我一直在尝试使用 RTP/UDP 通过 pyaudio 通过网络传输音频流。
因为我可以找到任何 RTP 库,所以我在网上文章的帮助下进行了自己的编码。
我现在面临的问题是,当我不使用 RTP 库时一切正常,但当我使用 RTP 编码时存在一些延迟问题,我在接收器端收到切碎的音频。
我在这里分享发送者、接收者和 rtp 代码。
如有任何帮助,我们将不胜感激。
Sender_rtp.py
import pyaudio
import sys
import socket
import datetime
import pyrtp_2 as rtp
import random
HOST = sys.argv[1]
PORT = sys.argv[2]
data = bytes() # Stream of audio bytes
CHUNK_SIZE = 1024
BROADCAST_SIZE = 1024
CHANNELS = 1
FORMAT = pyaudio.paInt16 # 2 bytes size
RATE = 16000
# instantiate PyAudio (1)
p = pyaudio.PyAudio()
# define callback (2)
def pyaudio_callback(in_data, frame_count, time_info, status):
global data
data += in_data
return (None, pyaudio.paContinue)
# open stream (3)
stream = p.open(format=FORMAT,
channels=CHANNELS,
rate=RATE,
input=True,
frames_per_buffer=CHUNK_SIZE,
stream_callback=pyaudio_callback)
# start the stream (4)
stream.start_stream()
sock = socket.socket(socket.AF_INET, socket.SOCK_DGRAM)
#sock.bind((HOST, int(PORT)))
def send_data():
global data
print()
if (len(data) > BROADCAST_SIZE):
packet_vars = {'version' : 2,
'padding' : 0,
'extension' : 0,
'csi_count' : 0,
'marker' : 0,
'payload_type' : 97,
'sequence_number' : random.randint(1,9999),
'timestamp' : random.randint(1,9999),
'ssrc' : 185755418,
'payload' : data}
rtp_packet = rtp.GenerateRTP(packet_vars)
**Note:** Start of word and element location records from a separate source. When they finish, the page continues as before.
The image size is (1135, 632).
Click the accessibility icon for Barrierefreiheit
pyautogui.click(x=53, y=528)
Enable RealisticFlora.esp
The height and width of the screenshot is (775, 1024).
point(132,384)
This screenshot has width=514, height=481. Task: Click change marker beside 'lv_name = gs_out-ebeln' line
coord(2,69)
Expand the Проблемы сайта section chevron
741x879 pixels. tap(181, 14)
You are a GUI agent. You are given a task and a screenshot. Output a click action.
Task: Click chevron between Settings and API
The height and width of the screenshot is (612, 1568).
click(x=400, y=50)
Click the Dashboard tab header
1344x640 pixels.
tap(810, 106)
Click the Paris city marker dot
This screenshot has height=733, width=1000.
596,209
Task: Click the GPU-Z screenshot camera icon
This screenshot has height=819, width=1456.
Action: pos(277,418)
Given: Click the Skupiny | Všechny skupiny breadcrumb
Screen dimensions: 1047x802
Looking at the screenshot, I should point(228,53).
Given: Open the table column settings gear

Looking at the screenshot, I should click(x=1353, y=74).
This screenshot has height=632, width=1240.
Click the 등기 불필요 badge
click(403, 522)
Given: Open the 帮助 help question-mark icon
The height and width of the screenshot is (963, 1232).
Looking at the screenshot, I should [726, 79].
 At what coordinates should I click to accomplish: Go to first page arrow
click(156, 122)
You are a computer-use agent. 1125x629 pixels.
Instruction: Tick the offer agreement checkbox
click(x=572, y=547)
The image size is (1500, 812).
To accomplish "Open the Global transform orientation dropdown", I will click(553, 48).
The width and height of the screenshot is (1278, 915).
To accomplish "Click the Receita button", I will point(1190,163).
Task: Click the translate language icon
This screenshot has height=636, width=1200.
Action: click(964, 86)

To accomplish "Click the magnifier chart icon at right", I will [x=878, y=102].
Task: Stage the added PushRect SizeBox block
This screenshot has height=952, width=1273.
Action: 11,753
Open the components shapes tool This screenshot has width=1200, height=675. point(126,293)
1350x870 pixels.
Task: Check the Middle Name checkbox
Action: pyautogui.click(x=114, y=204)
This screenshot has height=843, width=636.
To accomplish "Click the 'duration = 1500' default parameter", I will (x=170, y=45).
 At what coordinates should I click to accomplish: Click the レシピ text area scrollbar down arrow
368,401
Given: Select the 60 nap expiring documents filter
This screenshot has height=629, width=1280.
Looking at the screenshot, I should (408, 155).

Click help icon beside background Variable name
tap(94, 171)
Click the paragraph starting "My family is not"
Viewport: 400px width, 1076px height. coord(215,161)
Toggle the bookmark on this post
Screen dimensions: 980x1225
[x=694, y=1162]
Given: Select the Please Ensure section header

sock.sendto(rtp_packet[:BROADCAST_SIZE], (HOST, int(PORT)))
data = data[BROADCAST_SIZE:]
print(f'Sent {str(BROADCAST_SIZE)} bytes of audio. {datetime.datetime.now().time()}')
try:
while True:
send_data()
except KeyboardInterrupt:
print('\nClosing stream...')
stream.stop_stream()
stream.close()
p.terminate()
sock.close()
Receiver_rtp.py
import pyaudio
import sys
import socket
import pyrtp_2 as rtp
HOST = sys.argv[1]
PORT = sys.argv[2]
data = bytes() # Stream of audio bytes
is_receiving = False
CHUNK_SIZE = 1024 # Size of frame window to write audio (frames_per_buffer)
BROADCAST_SIZE = 1024 # Socket receives audio with this size
BUFFER_SIZE = BROADCAST_SIZE * 4 # Receive this amount of data before playback
CHANNELS = 1
FORMAT = pyaudio.paInt16 # 2 bytes size
RATE = 16000
# instantiate PyAudio (1)
p = pyaudio.PyAudio()
# define callback (2)
def pyaudio_callback(in_data, frame_count, time_info, status):
if not is_receiving:
return (bytes([0] * frame_count * CHANNELS * 2), pyaudio.paContinue)
global data
try:
# Cut the data, if it started to bufferize
if len(data) >= BUFFER_SIZE * 2:
print('Cutting Audio Buffer..')
data = data[-BUFFER_SIZE:]
avail_data_count = min(frame_count * CHANNELS * 2, len(data))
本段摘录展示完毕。